EXERCISE DIRECTIONS:
The expected output is an exact copy of the lines from the one containing "Task: Expand web search results arrow for 远程" to the final line below, minus any pictures.

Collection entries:
+ + + + + + +

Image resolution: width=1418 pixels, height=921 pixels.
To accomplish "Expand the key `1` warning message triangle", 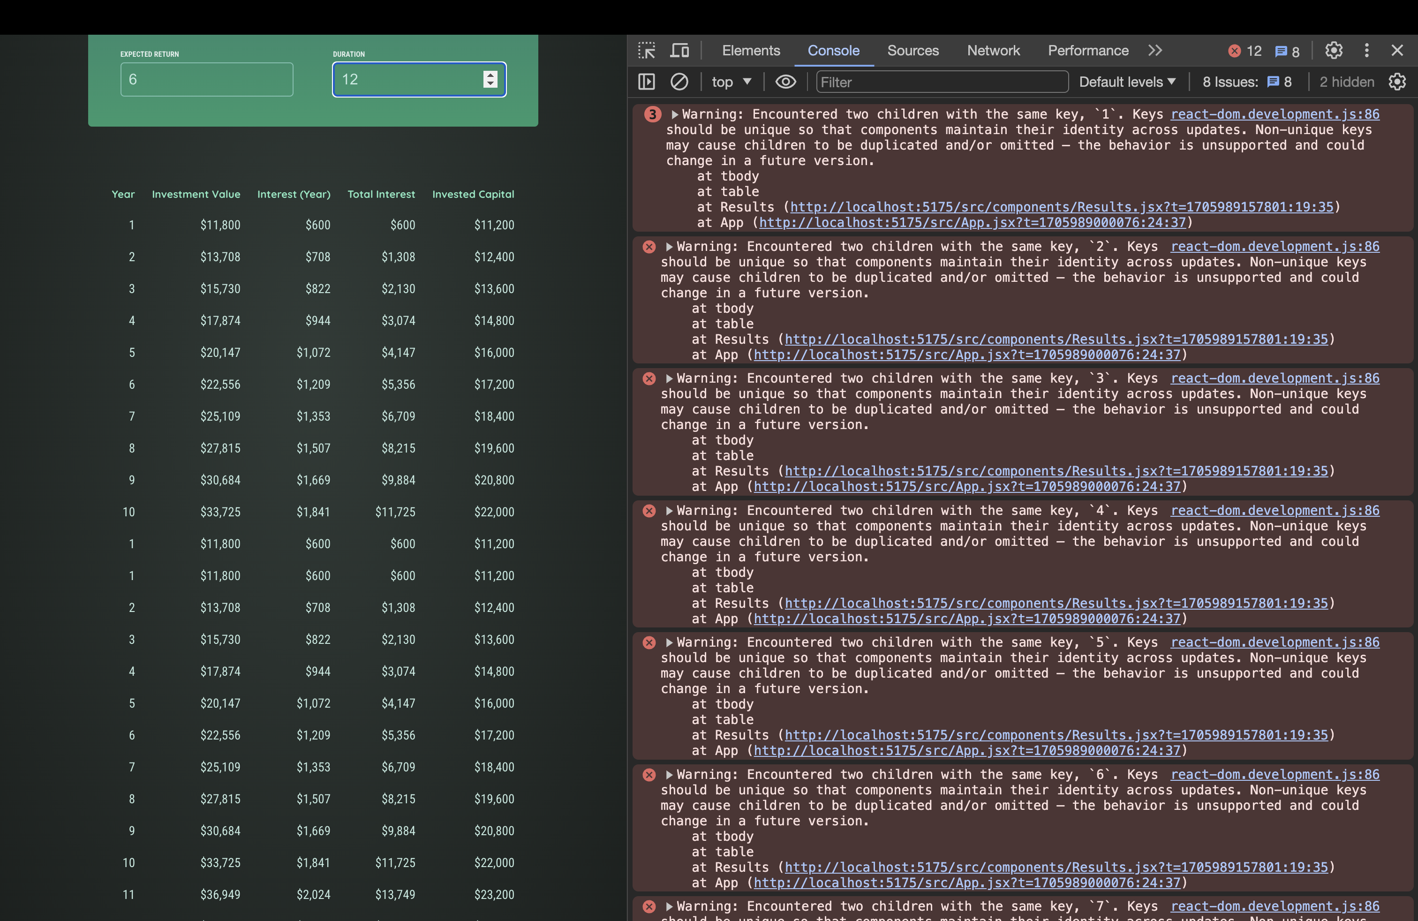I will (674, 114).
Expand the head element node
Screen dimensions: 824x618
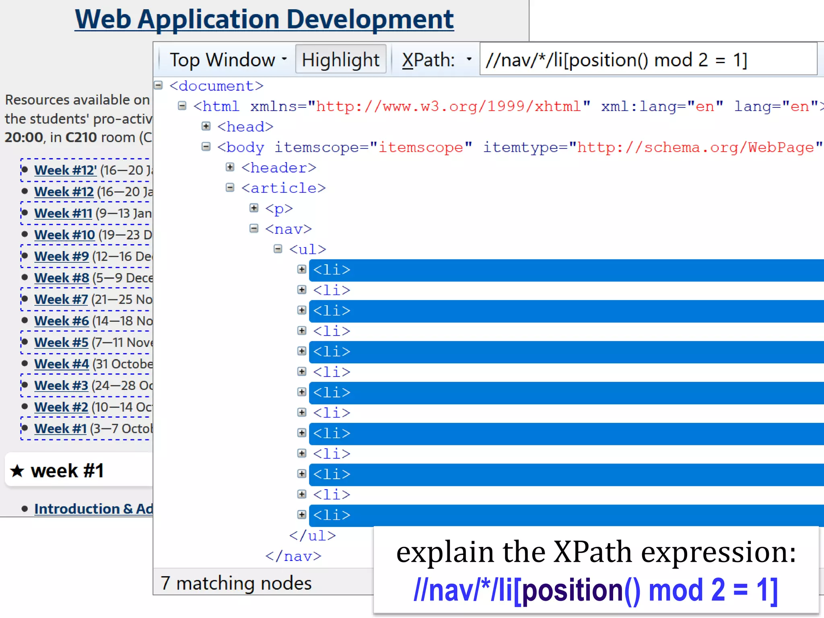coord(206,126)
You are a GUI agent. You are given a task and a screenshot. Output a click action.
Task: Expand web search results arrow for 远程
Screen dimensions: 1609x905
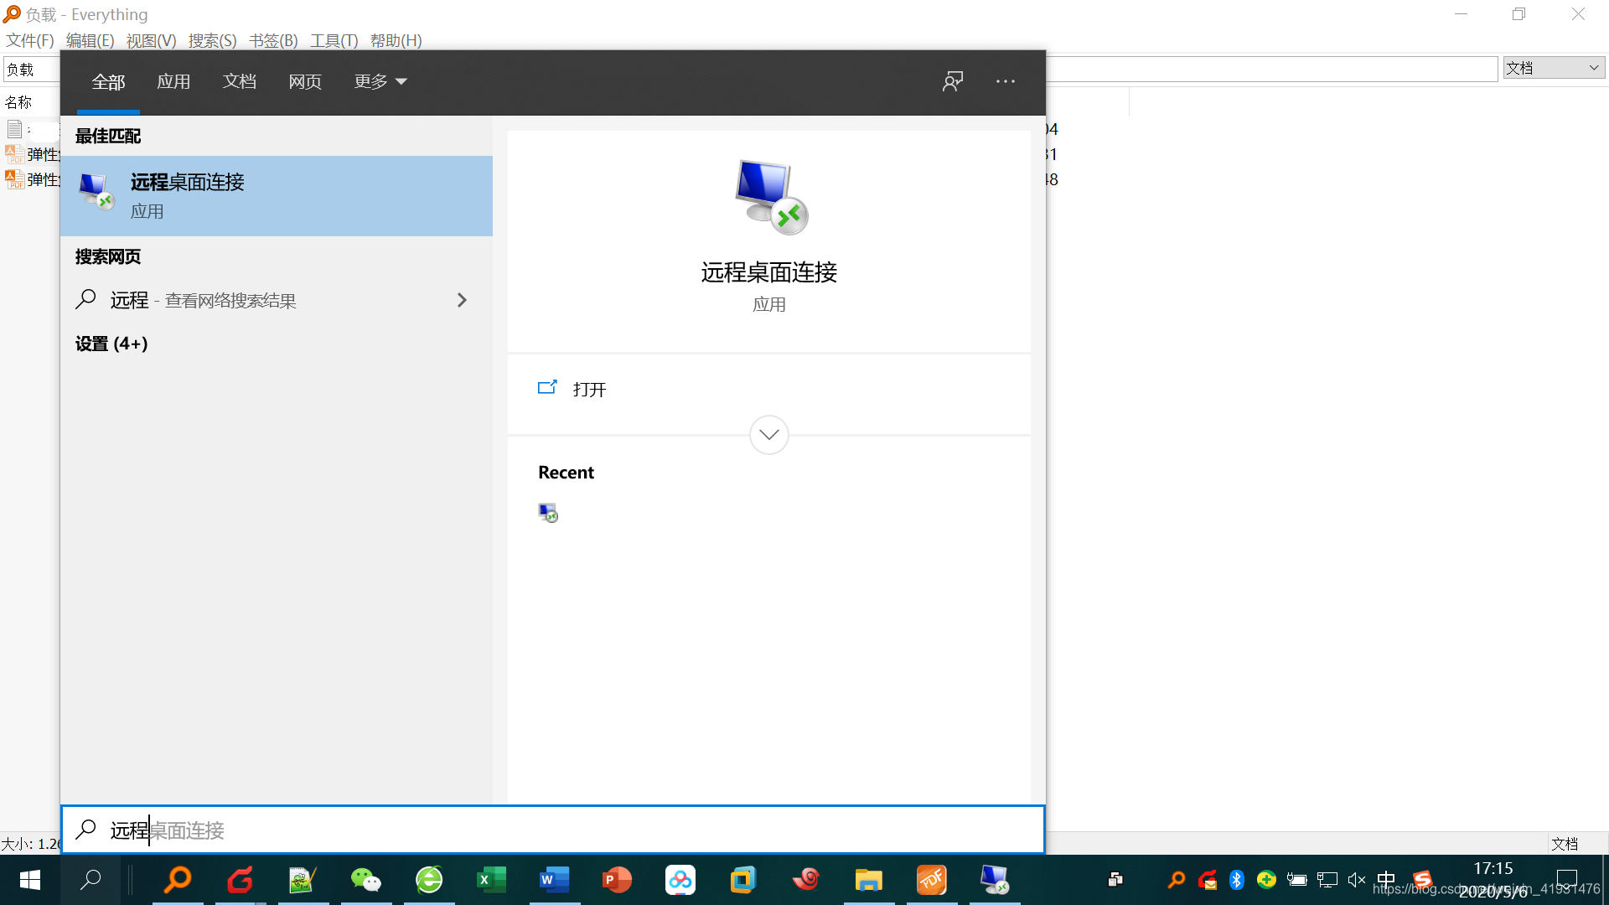click(462, 300)
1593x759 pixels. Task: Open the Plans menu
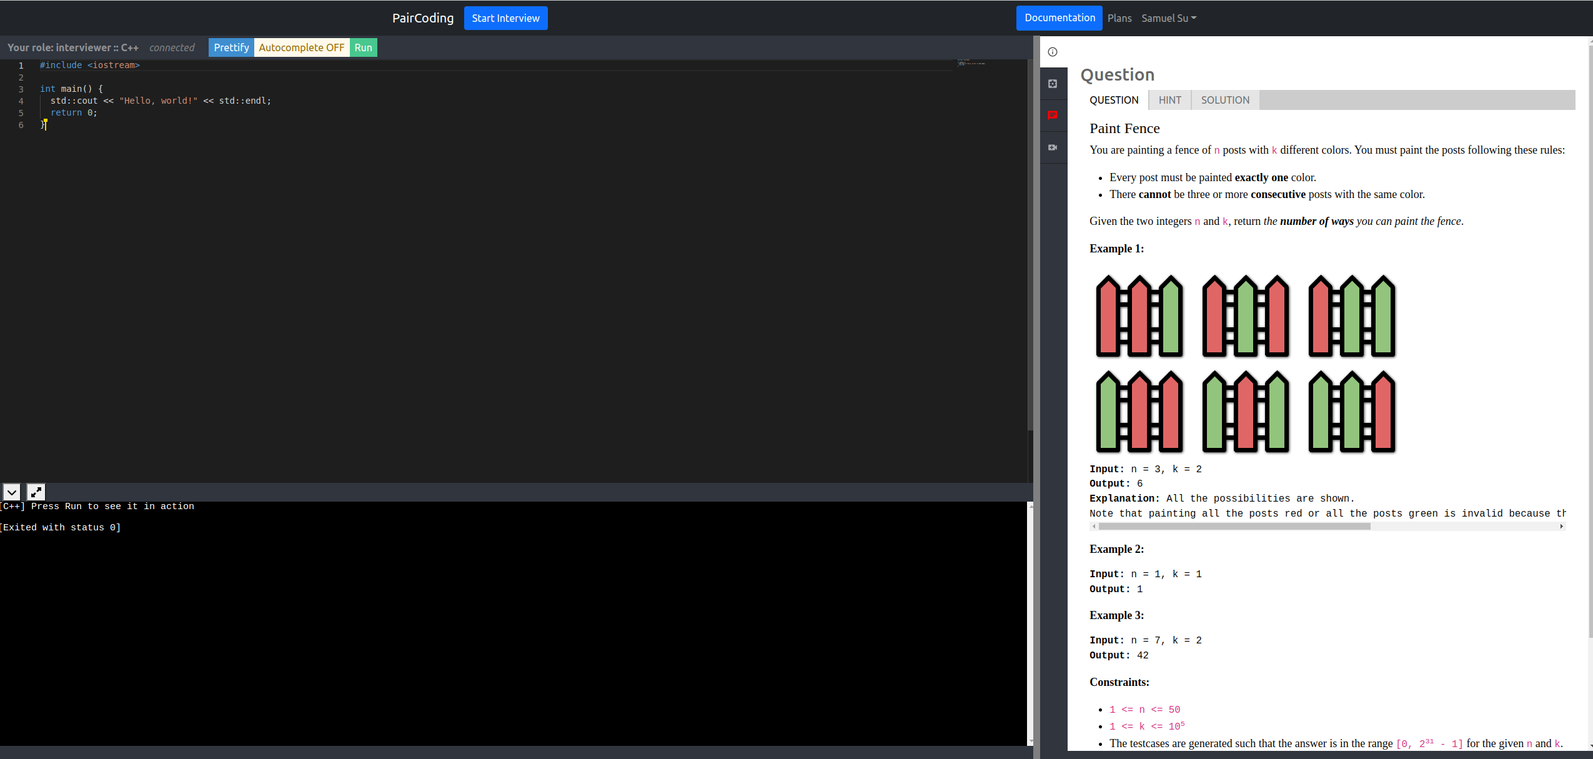coord(1119,18)
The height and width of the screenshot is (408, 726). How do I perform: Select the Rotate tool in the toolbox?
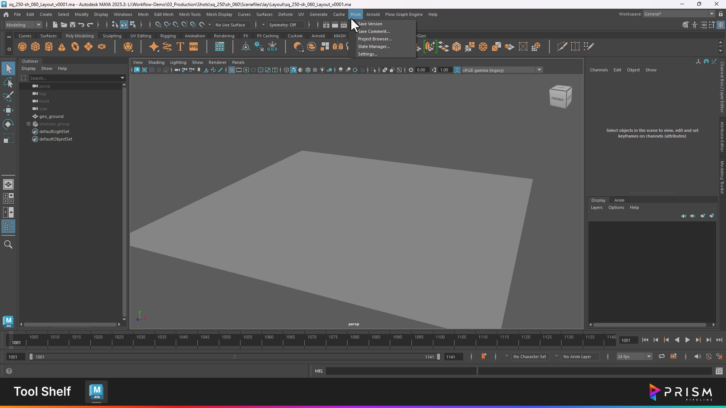tap(8, 125)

+ + + + + + +

FINISHED EXERCISE:
Task: Expand web search results arrow for 远程
Screen dimensions: 1609x905
click(462, 300)
1593x759 pixels. Task: Open the Plans menu
coord(1119,18)
The height and width of the screenshot is (408, 726). How do I perform: Select the Rotate tool in the toolbox?
tap(8, 125)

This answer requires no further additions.